The code also plots the empirical density function of the stocks returns and the normal density using the stock's mean return and standard deviation of returns. The idea of the plot is the empirical density describes how the stock behaved. The normal density is how you would have described the stock when using a model which assumes stock returns are normally distributed (assuming you also managed to predict the mean and standard deviation correctly). Any model based on greometric Brownian motion assumes returns are normal (such as Black-Scholes).

``````library(fBasics)
library(tseries)
``````
``````f <- function(x, y, l1, l2) {
## x is the stock ticker in quotes, y is the number of days of history you
## want, and l1 and l2 are the coordinates of the plot legend.

x <- get.hist.quote(x, start = (Sys.Date() - y), quote = "Close")
x <- ts(x)
r <- log(x[2:(length(x))]/x[1:(length(x) - 1)])

plot(density(r), main = "Stock Returns vs the Normal Distribution", lty = 1,
col = 1, lwd = 2, xlab = "Log-Returns in %/100", sub = "Matthew Brigida; Clarion UofP")

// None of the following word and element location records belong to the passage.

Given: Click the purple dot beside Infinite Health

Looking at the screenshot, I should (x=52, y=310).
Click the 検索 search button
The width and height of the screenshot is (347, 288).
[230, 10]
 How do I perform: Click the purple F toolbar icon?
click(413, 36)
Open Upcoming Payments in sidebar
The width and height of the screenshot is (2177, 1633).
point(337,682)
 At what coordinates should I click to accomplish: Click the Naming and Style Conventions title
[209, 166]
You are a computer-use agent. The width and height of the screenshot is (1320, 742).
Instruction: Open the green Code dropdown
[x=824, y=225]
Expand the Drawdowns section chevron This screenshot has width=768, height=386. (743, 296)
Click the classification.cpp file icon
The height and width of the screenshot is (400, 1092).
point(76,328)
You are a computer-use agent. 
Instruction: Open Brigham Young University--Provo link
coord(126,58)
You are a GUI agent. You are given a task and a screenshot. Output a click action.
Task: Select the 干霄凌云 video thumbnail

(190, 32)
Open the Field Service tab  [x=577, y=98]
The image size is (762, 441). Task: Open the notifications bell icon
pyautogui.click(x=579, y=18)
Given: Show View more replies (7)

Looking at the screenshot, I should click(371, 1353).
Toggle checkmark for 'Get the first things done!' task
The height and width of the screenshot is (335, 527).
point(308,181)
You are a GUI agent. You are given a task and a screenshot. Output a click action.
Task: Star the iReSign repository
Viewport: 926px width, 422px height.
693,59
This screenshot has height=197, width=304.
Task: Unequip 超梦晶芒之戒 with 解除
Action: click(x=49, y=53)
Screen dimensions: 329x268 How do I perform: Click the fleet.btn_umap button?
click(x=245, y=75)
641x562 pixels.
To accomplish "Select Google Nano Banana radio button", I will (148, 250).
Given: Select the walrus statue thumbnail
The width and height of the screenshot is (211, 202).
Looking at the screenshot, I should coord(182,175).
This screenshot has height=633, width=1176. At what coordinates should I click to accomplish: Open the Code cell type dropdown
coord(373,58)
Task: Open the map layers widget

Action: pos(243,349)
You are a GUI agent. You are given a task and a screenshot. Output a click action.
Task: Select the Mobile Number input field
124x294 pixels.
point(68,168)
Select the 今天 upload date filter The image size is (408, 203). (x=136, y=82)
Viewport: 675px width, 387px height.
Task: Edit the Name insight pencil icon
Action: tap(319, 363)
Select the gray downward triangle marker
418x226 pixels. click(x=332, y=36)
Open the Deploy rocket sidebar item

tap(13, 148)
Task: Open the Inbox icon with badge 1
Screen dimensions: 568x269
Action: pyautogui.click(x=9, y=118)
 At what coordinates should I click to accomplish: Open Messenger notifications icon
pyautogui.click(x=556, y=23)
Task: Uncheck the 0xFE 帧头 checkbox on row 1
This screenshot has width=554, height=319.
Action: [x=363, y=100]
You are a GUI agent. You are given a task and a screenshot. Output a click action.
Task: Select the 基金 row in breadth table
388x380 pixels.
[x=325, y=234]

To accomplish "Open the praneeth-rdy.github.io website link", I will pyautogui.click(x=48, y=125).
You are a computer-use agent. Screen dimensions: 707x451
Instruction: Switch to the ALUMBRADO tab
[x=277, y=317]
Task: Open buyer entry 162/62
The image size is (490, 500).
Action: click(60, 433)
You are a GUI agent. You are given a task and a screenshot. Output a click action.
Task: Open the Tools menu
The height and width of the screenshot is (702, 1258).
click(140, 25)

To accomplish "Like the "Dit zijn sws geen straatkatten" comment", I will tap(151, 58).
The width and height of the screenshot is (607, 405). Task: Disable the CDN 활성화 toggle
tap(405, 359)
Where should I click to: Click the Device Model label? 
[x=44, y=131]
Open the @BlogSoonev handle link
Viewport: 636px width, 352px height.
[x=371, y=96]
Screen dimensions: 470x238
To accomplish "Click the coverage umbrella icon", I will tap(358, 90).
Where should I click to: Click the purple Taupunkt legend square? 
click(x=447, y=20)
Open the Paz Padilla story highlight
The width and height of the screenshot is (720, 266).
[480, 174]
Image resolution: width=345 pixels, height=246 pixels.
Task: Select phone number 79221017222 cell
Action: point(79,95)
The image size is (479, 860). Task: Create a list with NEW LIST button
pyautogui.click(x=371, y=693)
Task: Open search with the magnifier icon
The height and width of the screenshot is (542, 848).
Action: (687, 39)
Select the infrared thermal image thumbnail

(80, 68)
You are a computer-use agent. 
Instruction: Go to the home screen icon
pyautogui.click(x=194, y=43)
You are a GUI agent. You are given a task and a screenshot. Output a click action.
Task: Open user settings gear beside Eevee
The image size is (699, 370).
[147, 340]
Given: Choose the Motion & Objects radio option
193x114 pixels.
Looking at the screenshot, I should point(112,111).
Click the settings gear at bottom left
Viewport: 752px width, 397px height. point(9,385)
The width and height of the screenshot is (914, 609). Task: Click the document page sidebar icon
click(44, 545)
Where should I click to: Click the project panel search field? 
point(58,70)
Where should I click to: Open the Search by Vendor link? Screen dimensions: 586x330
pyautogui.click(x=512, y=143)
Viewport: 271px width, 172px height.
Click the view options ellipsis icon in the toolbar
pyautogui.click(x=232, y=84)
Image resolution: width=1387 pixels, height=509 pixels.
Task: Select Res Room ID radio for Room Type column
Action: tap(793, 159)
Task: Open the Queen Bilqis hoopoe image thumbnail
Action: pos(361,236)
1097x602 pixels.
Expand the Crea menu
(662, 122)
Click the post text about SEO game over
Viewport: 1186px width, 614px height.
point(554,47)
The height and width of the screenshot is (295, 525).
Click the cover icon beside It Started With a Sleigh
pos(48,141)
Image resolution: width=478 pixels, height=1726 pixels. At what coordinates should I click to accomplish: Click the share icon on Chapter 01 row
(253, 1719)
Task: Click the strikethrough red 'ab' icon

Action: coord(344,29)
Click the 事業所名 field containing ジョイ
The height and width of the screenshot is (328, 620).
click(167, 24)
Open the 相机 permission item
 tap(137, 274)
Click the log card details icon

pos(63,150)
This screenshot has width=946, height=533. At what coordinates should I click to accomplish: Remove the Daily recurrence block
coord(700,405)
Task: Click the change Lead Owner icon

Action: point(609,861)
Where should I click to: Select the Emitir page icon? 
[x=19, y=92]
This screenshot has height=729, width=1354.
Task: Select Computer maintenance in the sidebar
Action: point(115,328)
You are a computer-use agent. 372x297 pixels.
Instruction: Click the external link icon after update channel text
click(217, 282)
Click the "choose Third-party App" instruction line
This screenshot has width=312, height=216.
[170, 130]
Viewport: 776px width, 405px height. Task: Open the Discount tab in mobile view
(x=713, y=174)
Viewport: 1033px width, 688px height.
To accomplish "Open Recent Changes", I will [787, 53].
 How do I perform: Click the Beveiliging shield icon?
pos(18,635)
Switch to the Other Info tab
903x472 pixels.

lines(density(rnorm(5e+05, mean = mean(r), sd = sd(r))), lty = 4, col = 2,
lwd = 2)

legend(l1, l2, c("Stock Return Density", "Normal Density"), col = c(1, 2),
lty = c(1, 4), lwd = c(2, 2))

cat("The sample skewness is", skewness(r), "\n")
cat("For a t-statistic of", skewness(r)/(sqrt(6/length(r))), "\n")
p1 <- 2 * (1 - pt(abs(skewness(r)/(sqrt(6/length(r)))), length(r) - 1))
cat("And a p-value of", p1, "\n")
cat("So we", ifelse(p1 < 0.05, "reject the null, and find the distribution is skewed.",
"do not reject the null, the distribution is symmetric."), "\n")
cat("\n")

cat("The sample excess kurtosis is", kurtosis(r), "\n")
cat("For a t-statistic of", kurtosis(r)/(sqrt(24/length(r))), "\n")
p2 <- 2 * (1 - pt(abs(kurtosis(r)/(sqrt(24/length(r)))), length(r) - 1))
cat("And a p-value of", p2, "\n")
cat("So we", ifelse(p2 < 0.05, "reject the null, and find the distribution has fat tails.",
"do not reject the null, the distribution does not have fat tails."),
"\n")
cat("\n")

rm(x)
rm(r)
rm(p1)
rm(p2)
}
``````

And we can use the function like:

``````f("cimt", 300, 0.05, 12)
``````
``````## time series starts 2013-04-01
`````` ``````## The sample skewness is 0.5281
## For a t-statistic of 3.095
## And a p-value of 0.002246
## So we reject the null, and find the distribution is skewed.
##
## The sample excess kurtosis is 2.178
## For a t-statistic of 6.382
## And a p-value of 1.144e-09
## So we reject the null, and find the distribution has fat tails.
``````

So you can see form the output, we find evidence for both negative skewness and kurtosis in this stock's returns over the last 300 calendar days.